### Exercise instructions
Copy the data exactly from the line that contains "Identify the click" through the line that contains "[No] (1341, 732)", keeping both end lines and leaving out everything else.

### Data for this exercise
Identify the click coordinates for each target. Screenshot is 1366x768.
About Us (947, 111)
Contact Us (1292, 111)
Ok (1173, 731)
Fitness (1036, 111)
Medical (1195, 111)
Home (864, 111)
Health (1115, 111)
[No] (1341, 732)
--
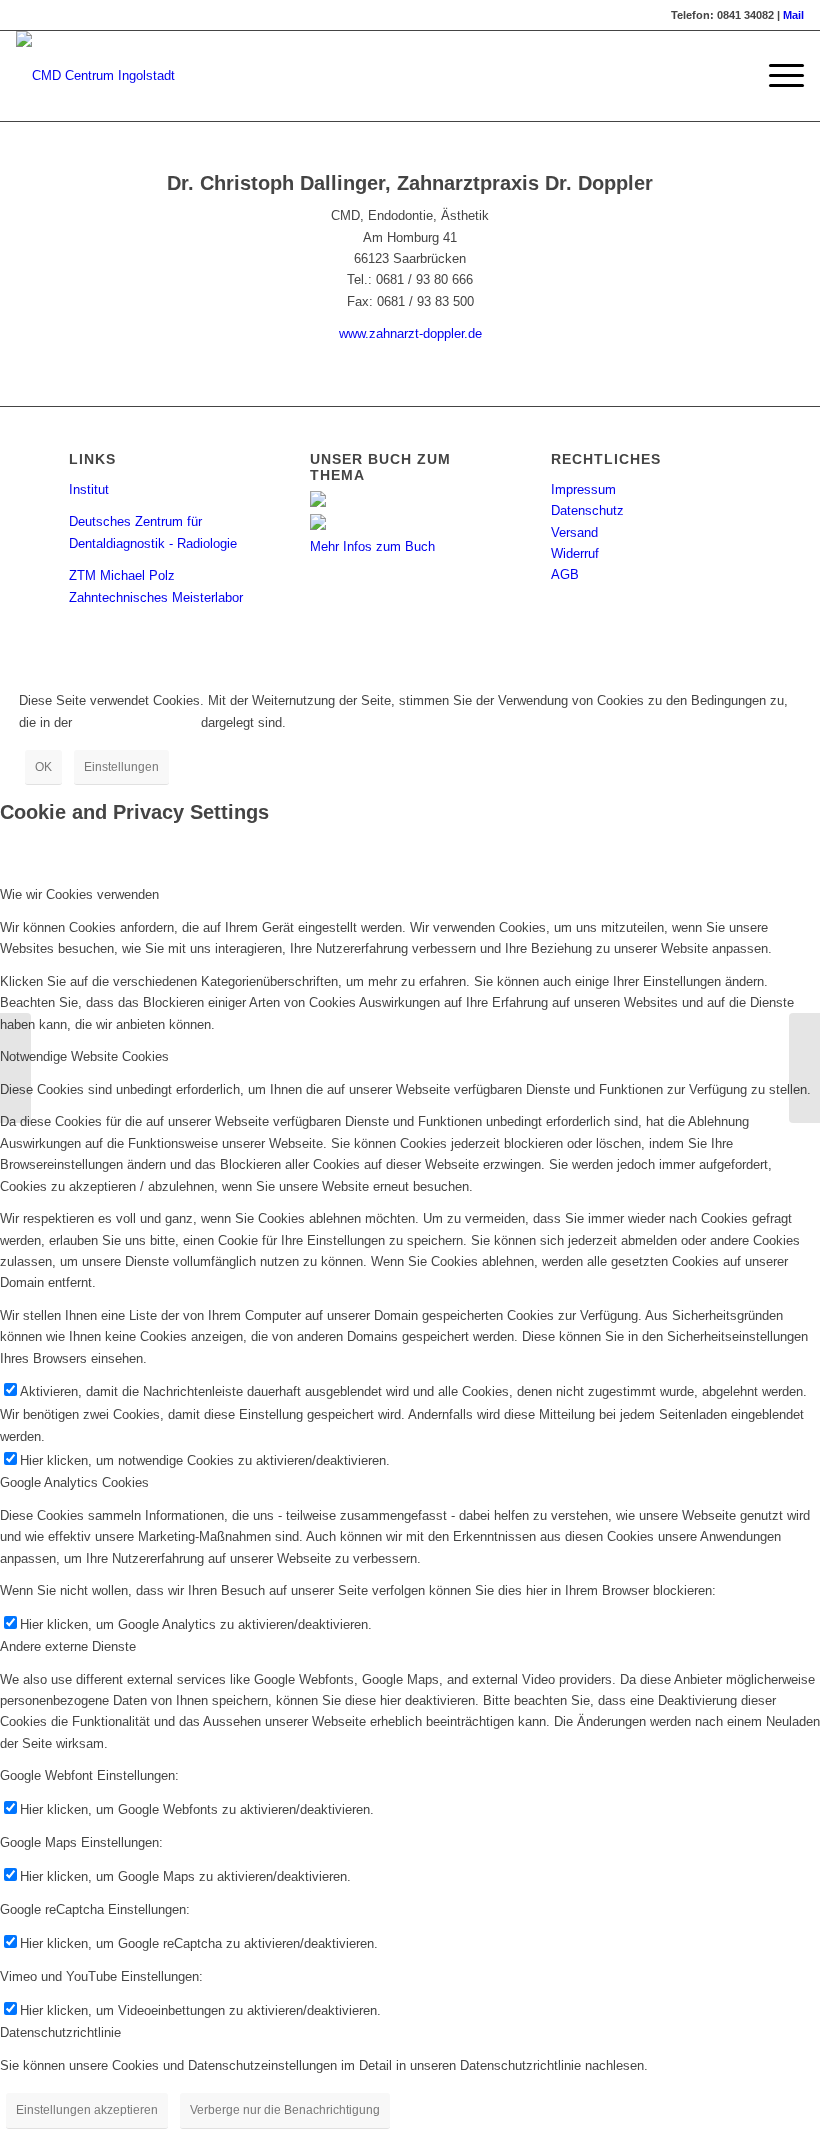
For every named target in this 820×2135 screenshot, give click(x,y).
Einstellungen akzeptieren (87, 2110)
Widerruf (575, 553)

### Task result
Identify the click coordinates for each target. Screenshot is 1366x768.
About Us (947, 111)
Contact Us (1292, 111)
Ok (1173, 731)
Fitness (1036, 111)
Medical (1195, 111)
Home (864, 111)
Health (1115, 111)
[No] (1341, 732)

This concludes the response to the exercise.